BSU Black History Month 

For centuries, Black individuals in various countries worldwide have contributed toward numerous achievements in the past, present, and future. Unfortunately, due to institutionalized racism, their stories are often overlooked. Originally created by Carter Woodson, Black History Month extends through the entirety of February and looks to celebrate these accomplishments on an international scale. To reach the surrounding community, Centennial High School’s Black student organizations worked together in order to commemorate Black history after a year that propelled the Black Lives Matter movement to the forefront of global news. 

Tori Pearson of Centennial’s Black Student Union shared the importance of these organizations exploring the impact and influence of Black innovators in not only the United States, but throughout  the entire world. “We want to take advantage of the stage we are given,” said Pearson. “Black people deserve to be celebrated everyday of the year, but it’s always nice to highlight and educate during this time.” 

Like many, Black history holds a special place in Pearson’s heart.

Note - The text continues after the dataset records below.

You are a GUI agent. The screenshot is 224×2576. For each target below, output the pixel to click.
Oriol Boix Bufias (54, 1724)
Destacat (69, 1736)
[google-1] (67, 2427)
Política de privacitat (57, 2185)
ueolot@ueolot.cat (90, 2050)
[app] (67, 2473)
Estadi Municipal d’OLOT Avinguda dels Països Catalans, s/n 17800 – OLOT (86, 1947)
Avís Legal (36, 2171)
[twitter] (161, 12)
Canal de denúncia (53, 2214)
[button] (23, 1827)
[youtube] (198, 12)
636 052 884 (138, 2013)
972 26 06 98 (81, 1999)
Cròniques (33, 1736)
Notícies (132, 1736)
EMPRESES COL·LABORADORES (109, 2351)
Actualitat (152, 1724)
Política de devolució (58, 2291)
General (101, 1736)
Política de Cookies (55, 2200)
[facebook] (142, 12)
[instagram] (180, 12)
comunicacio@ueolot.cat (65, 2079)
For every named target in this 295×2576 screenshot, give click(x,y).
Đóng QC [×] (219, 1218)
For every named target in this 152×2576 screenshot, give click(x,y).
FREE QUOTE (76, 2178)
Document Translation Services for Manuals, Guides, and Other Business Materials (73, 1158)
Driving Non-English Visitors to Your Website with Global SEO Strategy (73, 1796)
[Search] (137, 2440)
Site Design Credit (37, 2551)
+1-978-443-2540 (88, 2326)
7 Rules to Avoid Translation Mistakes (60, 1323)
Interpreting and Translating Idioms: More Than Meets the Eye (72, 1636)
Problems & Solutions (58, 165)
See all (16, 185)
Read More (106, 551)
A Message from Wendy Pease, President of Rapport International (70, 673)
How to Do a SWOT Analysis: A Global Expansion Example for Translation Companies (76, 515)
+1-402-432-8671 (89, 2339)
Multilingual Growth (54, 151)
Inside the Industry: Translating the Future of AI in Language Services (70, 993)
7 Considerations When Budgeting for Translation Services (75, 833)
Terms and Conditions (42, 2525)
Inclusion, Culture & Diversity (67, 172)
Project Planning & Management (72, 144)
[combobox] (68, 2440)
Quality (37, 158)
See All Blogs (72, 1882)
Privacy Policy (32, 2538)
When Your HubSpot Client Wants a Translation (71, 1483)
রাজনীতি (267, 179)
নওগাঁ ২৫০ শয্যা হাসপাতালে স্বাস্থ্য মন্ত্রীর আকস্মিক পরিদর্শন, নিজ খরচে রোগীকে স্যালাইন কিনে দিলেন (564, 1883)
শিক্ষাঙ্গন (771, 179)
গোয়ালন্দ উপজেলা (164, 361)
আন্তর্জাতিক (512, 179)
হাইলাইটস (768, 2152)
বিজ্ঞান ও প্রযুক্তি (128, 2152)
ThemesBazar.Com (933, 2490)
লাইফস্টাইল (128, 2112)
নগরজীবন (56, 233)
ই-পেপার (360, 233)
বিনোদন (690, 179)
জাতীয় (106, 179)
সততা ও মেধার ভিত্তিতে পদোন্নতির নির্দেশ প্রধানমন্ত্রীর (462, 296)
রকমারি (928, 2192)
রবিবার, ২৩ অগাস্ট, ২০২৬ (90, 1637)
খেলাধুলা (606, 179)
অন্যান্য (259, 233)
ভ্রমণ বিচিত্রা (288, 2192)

Representation across all types of subjects and careers are important in allowing young Black students to view themselves in a myriad of possible futures not limited by their race. “Black history is something I’ve been celebrating my whole life,” Pearson explained. “And so to me it’s just another opportunity to gain more knowledge about our past, present, and future on a larger scale.” 

In a  virtual setting, the BSU teamed up with other Black student organizations such as Alpha Achievers and the Scholars Leadership Program to create several informative Social and Emotional Learning sessions to teach their peers even more about Black history. 

There were three separate sessions all held on February 22 and another will be held on March 1. Students had the option to attend a session about past, present, or future Black influence and culture between second period and lunch break. 

Pearson shared that the goal of the BSU “was to make a BHM presentation in which we could focus on Black joy.” She cited the events over the last year; such as the repetitive cycle of police brutality against Black citizens that clarified the prominence of racism in the US, in order to emphasize the need for celebration. “This past year has opened a lot of people’s eyes to how difficult it can be to be Black,” she noted. “So we wanted to have the chance to focus on the good.” 

Whether it be reflection or celebration, Black History Month shows us not only how far we have come, but how much there is left to do. This is not just during turbulent times or during a single month, but consistently supporting and uplifting Black voices as they continue to make history. “Year round, we would love to see more genuine allies in and out of school,” Pearson urged. “And during BHM, just elevating our voices.”